When I first started attending Scottish festivals and Highland games, I observed two different types of clans: those that focused on building community, and those that were mostly business. The “business” ones would answer your questions, give you lots of info about joining the clan and then send you on your way. The welcoming ones tended to be more interested in their visitors as people to get to know – not just as potential clan members. They liked making connections for the sake of the shared experience.
As I prepared to help host first the Clan Chattan tent at the 66th Annual Grandfather Mountain Highland Games (GMHG) in western North Carolina, I was hopeful that we would be the welcoming and inclusive sort – that we could create a sense of kinship, camaraderie and connectedness for all who wanted or needed it.
We started on the path to inclusion when Barry McPhail and I met at the GMHG in 2021 and decided that we wanted to try and convene for Clan Chattan in 2022. We were motivated by the fact that some of the 12 clans in the Clan Chattan confederation have little to no representation at many Highland games.

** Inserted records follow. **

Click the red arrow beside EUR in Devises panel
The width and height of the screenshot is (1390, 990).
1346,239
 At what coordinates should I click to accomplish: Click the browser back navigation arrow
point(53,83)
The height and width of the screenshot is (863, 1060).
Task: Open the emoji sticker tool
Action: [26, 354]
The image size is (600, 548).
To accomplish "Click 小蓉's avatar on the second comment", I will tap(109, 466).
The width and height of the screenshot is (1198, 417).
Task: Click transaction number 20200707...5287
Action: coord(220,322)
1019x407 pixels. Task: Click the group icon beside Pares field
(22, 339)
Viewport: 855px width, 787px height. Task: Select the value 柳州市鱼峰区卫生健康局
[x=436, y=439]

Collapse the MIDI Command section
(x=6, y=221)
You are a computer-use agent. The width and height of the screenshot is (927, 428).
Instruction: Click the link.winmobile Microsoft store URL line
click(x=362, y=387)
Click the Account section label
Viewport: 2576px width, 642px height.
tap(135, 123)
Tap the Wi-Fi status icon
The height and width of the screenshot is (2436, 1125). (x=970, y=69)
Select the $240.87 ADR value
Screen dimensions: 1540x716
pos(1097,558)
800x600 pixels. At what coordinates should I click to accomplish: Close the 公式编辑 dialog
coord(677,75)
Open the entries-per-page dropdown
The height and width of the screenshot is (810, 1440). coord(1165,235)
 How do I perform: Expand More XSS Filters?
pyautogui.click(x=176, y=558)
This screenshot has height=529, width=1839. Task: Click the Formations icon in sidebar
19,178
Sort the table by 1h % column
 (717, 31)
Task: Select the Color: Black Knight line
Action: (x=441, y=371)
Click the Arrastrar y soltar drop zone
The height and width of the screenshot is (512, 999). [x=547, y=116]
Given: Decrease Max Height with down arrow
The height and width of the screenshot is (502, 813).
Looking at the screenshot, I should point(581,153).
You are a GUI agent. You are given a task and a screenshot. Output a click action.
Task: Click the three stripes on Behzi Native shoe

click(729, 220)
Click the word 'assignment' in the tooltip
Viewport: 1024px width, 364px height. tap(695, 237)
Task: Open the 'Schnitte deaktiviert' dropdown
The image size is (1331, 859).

Getting volunteers to host or convene for a clan is a challenge for large clans; for small ones, like MacPhail or Phail, it’s almost impossible.
The McFalls/McPhails converge on the Games
With a large group of McFalls cousins based in western North Carolina, I was hopeful that we would at least have plenty of people showing up to see us! The 2021 GMHG had served as an opportunity for some of us descendants of old Arter or Arthur McFalls to meet for the first time, and for 2022 we were gathering even more.
Arthur was born in 1751 in Virginia, maybe a first generation Scots-Irish, though we have yet to confirm whether it was his father or grandfather who first came to the colonies. Through a Facebook group and this blog, we’ve been able to connect with descendants of nine of his 10 children here in the United States as well as with Scottish and Irish cousins, who likely descend from other members of the same family. This year at the GMHG we had 11 descendants representing four of his children, and we met a few new McFall/s who we have yet to fit in the family tree. But we will!
In addition, we discovered a McPhaul who serendipitously happened to be next door in the neighboring St. Andrew’s Society of North Carolina tent. (He ended up being our clan flag bearer in the pouring rain in Sunday’s tartan parade!) It’s likely that he and our host Barry McPhail connect as their McPhail ancestors appear to have first settled in the Cape Fear area of North Carolina and then moved west. The advantage to having a less common surname is that we tend to all connect to one family that immigrated to the colonies in the late 1600s and early 1700s.
Building community beyond the clan
But that was about our familial connections. The other community we created over the weekend was with the many people who were seeking a connection – perhaps to a Clan Chattan clan not represented at the GMHG (like the Farquharsons who discovered us on Saturday, bought us food and drink, kept our tent secure in the downpours, offered to help convene the Clan Chattan tent next year and were recruited to carry our banner in the aforementioned soggy tartan parade) or to other people who shared Scottish or Irish DNA or to others who had an interest in all things Celtic.
The past few years of the pandemic have separated us and made it harder to build communities outside of our close friends and family. But social connections of all sorts are important to our health, happiness and overall well being.
As we met and gathered folks from other Clan Chattan clans, we also adopted people who needed a clan home. We didn’t ask for their credentials or proof of their hereditary connection to the Davidson, Farquharson, MacBean, MacGillivray, MacIntyres of Badenoch, Mackintosh, Maclean of Dochgarroch, MacPhail, Macpherson, MacQueens of Strathdearn, Shaw or MacThomas clans. Instead, we hugged the necks of recently discovered family members, made new friends, bonded over common interests and passions, shared food and a few wee drams, got soaked to the skin in the dreich weather on Sunday, exchanged email addresses and phone numbers, followed each other on Facebook and Instagram and planned together how to make Clan Chattan at the 2023 Grandfather Mountain Highland Games more welcoming and inclusive. Because it’s less about being with the family you belong to and more about finding the clan (or community) with whom you fit.